*TEXTO FORNECIDO*
========================================

Na boca de urna, a vantagem parece incontornável e Arce conta com
vantagem muito considerável. Uma vitória no primeiro turno parece
prestes a ser confirmada, uma vez que pela lei boliviana o
candidato que fizer mais de 40% dos votos e abrir 10% de vantagem
está eleito.
Leia a entrevista a seguir.
*A boca de urna eleitoral deste domingo, 18, aponta para uma vitória
do MAS no primeiro turno. Em função disso, Tuto Quiroga, que tinha
menos de 2% já tinha saído da disputa para fortalecer a
candidatura de Carlos Mesa. Exatamente da mesma forma que a
autoproclamada presidente Jeanine Áñez. Como avalias esta
tentativa da direita de manter-se no poder?*
Estas pesquisas não são nada de novo. Estamos falando de todas as que
têm mais ou menos alguma confiabilidade haviam mostrado que o
Movimento Ao Socialismo (MAS) estava em ascensão e que havia a
perspectiva real de alcançar pelo menos os 40% dos votos, com os 10%
de diferença. [Na Bolívia para o candidato vencer no primeiro
turno esta é uma das opções, a outra é fazer mais de 50% dos votos].

========================================

*DADOS APRESENTADOS*
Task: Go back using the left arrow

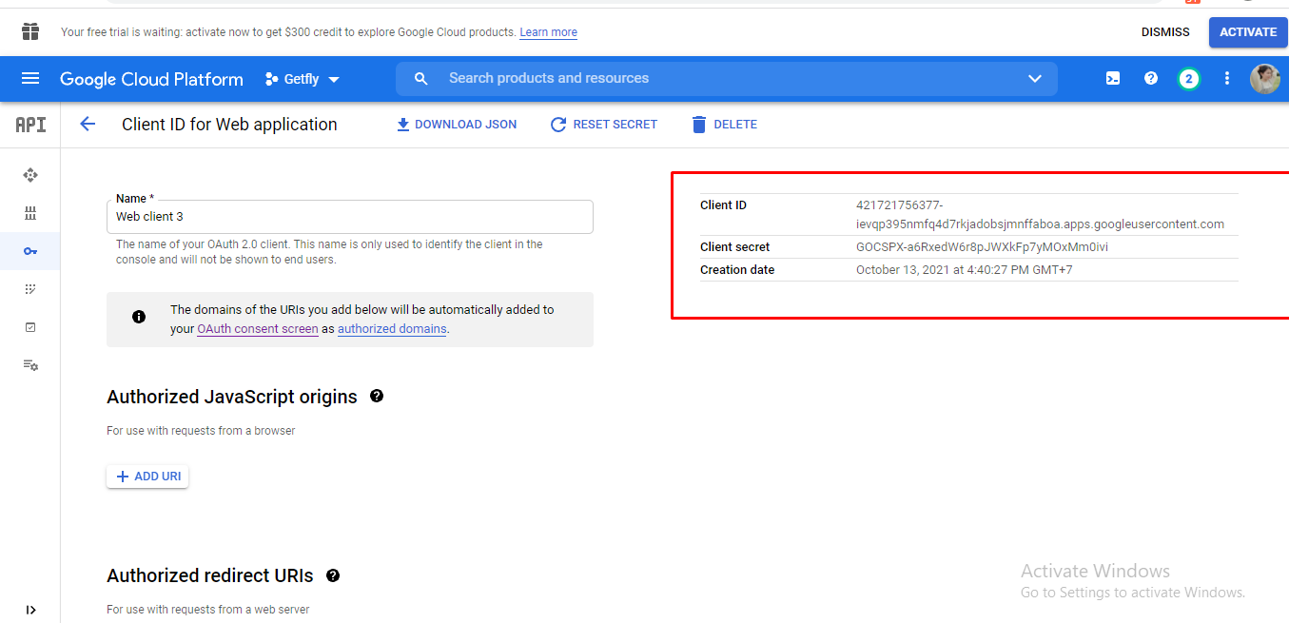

========================================

*O QUE FAZER*
Transcreva integralmente o texto sobre a eleição na Bolívia, sem qualquer alteração. Os dados constituem material à parte, sem ligação com o texto.

*EXERCÍCIO RESOLVIDO*
Na boca de urna, a vantagem parece incontornável e Arce conta com
vantagem muito considerável. Uma vitória no primeiro turno parece
prestes a ser confirmada, uma vez que pela lei boliviana o
candidato que fizer mais de 40% dos votos e abrir 10% de vantagem
está eleito.
Leia a entrevista a seguir.
*A boca de urna eleitoral deste domingo, 18, aponta para uma vitória
do MAS no primeiro turno. Em função disso, Tuto Quiroga, que tinha
menos de 2% já tinha saído da disputa para fortalecer a
candidatura de Carlos Mesa. Exatamente da mesma forma que a
autoproclamada presidente Jeanine Áñez. Como avalias esta
tentativa da direita de manter-se no poder?*
Estas pesquisas não são nada de novo. Estamos falando de todas as que
têm mais ou menos alguma confiabilidade haviam mostrado que o
Movimento Ao Socialismo (MAS) estava em ascensão e que havia a
perspectiva real de alcançar pelo menos os 40% dos votos, com os 10%
de diferença. [Na Bolívia para o candidato vencer no primeiro
turno esta é uma das opções, a outra é fazer mais de 50% dos votos].